* Assignment: Give the records below again, exactly as they appear.

(Stored data entries)

+---+

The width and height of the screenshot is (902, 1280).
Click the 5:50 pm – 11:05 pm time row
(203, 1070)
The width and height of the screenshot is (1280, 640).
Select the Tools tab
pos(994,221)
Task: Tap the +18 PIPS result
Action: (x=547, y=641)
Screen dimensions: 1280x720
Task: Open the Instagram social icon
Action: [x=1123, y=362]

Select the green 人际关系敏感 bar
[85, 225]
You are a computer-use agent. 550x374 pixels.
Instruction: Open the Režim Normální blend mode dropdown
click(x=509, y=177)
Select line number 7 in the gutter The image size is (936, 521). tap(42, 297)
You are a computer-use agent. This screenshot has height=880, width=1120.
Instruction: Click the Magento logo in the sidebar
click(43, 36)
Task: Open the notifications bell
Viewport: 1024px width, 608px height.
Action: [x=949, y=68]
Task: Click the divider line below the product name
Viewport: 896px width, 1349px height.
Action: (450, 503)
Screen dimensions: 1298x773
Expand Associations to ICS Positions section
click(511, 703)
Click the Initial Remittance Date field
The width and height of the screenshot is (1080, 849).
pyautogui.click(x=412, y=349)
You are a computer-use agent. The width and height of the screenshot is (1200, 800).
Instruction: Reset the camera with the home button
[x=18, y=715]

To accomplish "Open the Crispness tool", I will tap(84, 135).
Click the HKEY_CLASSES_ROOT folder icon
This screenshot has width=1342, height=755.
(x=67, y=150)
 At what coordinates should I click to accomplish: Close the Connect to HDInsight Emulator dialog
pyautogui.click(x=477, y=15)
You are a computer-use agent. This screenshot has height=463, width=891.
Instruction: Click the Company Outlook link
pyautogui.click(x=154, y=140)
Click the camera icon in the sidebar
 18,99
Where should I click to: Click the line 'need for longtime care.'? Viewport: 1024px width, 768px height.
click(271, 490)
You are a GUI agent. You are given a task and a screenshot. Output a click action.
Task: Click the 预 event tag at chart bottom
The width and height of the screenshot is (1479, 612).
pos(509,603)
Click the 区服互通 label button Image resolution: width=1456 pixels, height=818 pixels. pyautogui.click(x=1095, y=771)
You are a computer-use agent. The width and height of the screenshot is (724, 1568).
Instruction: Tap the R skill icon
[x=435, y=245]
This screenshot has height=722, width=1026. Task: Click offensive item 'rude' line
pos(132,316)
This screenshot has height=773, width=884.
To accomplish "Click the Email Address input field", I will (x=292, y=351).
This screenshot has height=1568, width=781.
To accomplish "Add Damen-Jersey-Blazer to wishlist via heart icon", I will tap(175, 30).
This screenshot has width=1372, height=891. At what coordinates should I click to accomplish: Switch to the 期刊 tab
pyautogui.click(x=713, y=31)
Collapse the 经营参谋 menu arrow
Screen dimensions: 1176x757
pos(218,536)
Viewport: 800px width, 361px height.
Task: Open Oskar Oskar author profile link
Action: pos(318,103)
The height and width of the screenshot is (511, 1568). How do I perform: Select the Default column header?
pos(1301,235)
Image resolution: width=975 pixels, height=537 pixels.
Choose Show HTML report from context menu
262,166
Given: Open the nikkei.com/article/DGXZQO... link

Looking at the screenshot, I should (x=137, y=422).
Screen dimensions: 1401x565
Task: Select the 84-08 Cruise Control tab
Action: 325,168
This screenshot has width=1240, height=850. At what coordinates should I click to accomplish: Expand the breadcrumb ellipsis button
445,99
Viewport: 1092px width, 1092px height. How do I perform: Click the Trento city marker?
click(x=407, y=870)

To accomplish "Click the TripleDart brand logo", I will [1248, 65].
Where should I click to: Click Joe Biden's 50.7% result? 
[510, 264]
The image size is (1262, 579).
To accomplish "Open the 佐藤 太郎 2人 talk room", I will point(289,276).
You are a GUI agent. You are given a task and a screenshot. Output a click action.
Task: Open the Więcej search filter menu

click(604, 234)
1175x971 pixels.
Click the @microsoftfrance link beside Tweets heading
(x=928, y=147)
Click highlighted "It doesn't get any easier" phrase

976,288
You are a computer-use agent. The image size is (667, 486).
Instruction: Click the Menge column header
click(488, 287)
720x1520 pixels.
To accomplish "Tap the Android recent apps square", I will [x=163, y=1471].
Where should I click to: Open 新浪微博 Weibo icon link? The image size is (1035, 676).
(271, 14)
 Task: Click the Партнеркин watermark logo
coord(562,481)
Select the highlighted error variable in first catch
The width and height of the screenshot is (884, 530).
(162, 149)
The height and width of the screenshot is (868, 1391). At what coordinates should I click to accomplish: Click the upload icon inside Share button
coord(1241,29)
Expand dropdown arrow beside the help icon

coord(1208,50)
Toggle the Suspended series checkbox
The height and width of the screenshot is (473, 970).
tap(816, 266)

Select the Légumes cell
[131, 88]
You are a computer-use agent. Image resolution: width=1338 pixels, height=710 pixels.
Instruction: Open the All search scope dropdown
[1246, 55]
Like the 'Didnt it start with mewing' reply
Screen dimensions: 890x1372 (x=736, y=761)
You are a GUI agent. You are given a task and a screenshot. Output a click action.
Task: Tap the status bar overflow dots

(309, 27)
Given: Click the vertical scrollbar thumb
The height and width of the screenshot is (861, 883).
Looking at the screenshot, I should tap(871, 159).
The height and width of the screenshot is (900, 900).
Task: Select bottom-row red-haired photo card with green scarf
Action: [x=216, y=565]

+---+

* Solution to this problem:
The width and height of the screenshot is (902, 1280).
Click the 5:50 pm – 11:05 pm time row
(203, 1070)
The width and height of the screenshot is (1280, 640).
Select the Tools tab
pos(994,221)
Task: Tap the +18 PIPS result
Action: (x=547, y=641)
Screen dimensions: 1280x720
Task: Open the Instagram social icon
Action: [x=1123, y=362]

Select the green 人际关系敏感 bar
[85, 225]
You are a computer-use agent. 550x374 pixels.
Instruction: Open the Režim Normální blend mode dropdown
click(x=509, y=177)
Select line number 7 in the gutter The image size is (936, 521). tap(42, 297)
You are a computer-use agent. This screenshot has height=880, width=1120.
Instruction: Click the Magento logo in the sidebar
click(43, 36)
Task: Open the notifications bell
Viewport: 1024px width, 608px height.
Action: [x=949, y=68]
Task: Click the divider line below the product name
Viewport: 896px width, 1349px height.
Action: (450, 503)
Screen dimensions: 1298x773
Expand Associations to ICS Positions section
click(511, 703)
Click the Initial Remittance Date field
The width and height of the screenshot is (1080, 849).
pyautogui.click(x=412, y=349)
You are a computer-use agent. The width and height of the screenshot is (1200, 800).
Instruction: Reset the camera with the home button
[x=18, y=715]

To accomplish "Open the Crispness tool", I will tap(84, 135).
Click the HKEY_CLASSES_ROOT folder icon
This screenshot has width=1342, height=755.
(x=67, y=150)
 At what coordinates should I click to accomplish: Close the Connect to HDInsight Emulator dialog
pyautogui.click(x=477, y=15)
You are a computer-use agent. This screenshot has height=463, width=891.
Instruction: Click the Company Outlook link
pyautogui.click(x=154, y=140)
Click the camera icon in the sidebar
 18,99
Where should I click to: Click the line 'need for longtime care.'? Viewport: 1024px width, 768px height.
click(271, 490)
You are a GUI agent. You are given a task and a screenshot. Output a click action.
Task: Click the 预 event tag at chart bottom
The width and height of the screenshot is (1479, 612).
pos(509,603)
Click the 区服互通 label button Image resolution: width=1456 pixels, height=818 pixels. pyautogui.click(x=1095, y=771)
You are a computer-use agent. The width and height of the screenshot is (724, 1568).
Instruction: Tap the R skill icon
[x=435, y=245]
This screenshot has height=722, width=1026. Task: Click offensive item 'rude' line
pos(132,316)
This screenshot has height=773, width=884.
To accomplish "Click the Email Address input field", I will (x=292, y=351).
This screenshot has height=1568, width=781.
To accomplish "Add Damen-Jersey-Blazer to wishlist via heart icon", I will tap(175, 30).
This screenshot has width=1372, height=891. At what coordinates should I click to accomplish: Switch to the 期刊 tab
pyautogui.click(x=713, y=31)
Collapse the 经营参谋 menu arrow
Screen dimensions: 1176x757
pos(218,536)
Viewport: 800px width, 361px height.
Task: Open Oskar Oskar author profile link
Action: pos(318,103)
The height and width of the screenshot is (511, 1568). How do I perform: Select the Default column header?
pos(1301,235)
Image resolution: width=975 pixels, height=537 pixels.
Choose Show HTML report from context menu
262,166
Given: Open the nikkei.com/article/DGXZQO... link

Looking at the screenshot, I should (x=137, y=422).
Screen dimensions: 1401x565
Task: Select the 84-08 Cruise Control tab
Action: 325,168
This screenshot has width=1240, height=850. At what coordinates should I click to accomplish: Expand the breadcrumb ellipsis button
445,99
Viewport: 1092px width, 1092px height. How do I perform: Click the Trento city marker?
click(x=407, y=870)

To accomplish "Click the TripleDart brand logo", I will [1248, 65].
Where should I click to: Click Joe Biden's 50.7% result? 
[510, 264]
The image size is (1262, 579).
To accomplish "Open the 佐藤 太郎 2人 talk room", I will point(289,276).
You are a GUI agent. You are given a task and a screenshot. Output a click action.
Task: Open the Więcej search filter menu

click(604, 234)
1175x971 pixels.
Click the @microsoftfrance link beside Tweets heading
(x=928, y=147)
Click highlighted "It doesn't get any easier" phrase

976,288
You are a computer-use agent. The image size is (667, 486).
Instruction: Click the Menge column header
click(488, 287)
720x1520 pixels.
To accomplish "Tap the Android recent apps square", I will [x=163, y=1471].
Where should I click to: Open 新浪微博 Weibo icon link? The image size is (1035, 676).
(271, 14)
 Task: Click the Партнеркин watermark logo
coord(562,481)
Select the highlighted error variable in first catch
The width and height of the screenshot is (884, 530).
(162, 149)
The height and width of the screenshot is (868, 1391). At what coordinates should I click to accomplish: Click the upload icon inside Share button
coord(1241,29)
Expand dropdown arrow beside the help icon

coord(1208,50)
Toggle the Suspended series checkbox
The height and width of the screenshot is (473, 970).
tap(816, 266)

Select the Légumes cell
[131, 88]
You are a computer-use agent. Image resolution: width=1338 pixels, height=710 pixels.
Instruction: Open the All search scope dropdown
[1246, 55]
Like the 'Didnt it start with mewing' reply
Screen dimensions: 890x1372 (x=736, y=761)
You are a GUI agent. You are given a task and a screenshot. Output a click action.
Task: Tap the status bar overflow dots

(309, 27)
Given: Click the vertical scrollbar thumb
The height and width of the screenshot is (861, 883).
Looking at the screenshot, I should tap(871, 159).
The height and width of the screenshot is (900, 900).
Task: Select bottom-row red-haired photo card with green scarf
Action: [x=216, y=565]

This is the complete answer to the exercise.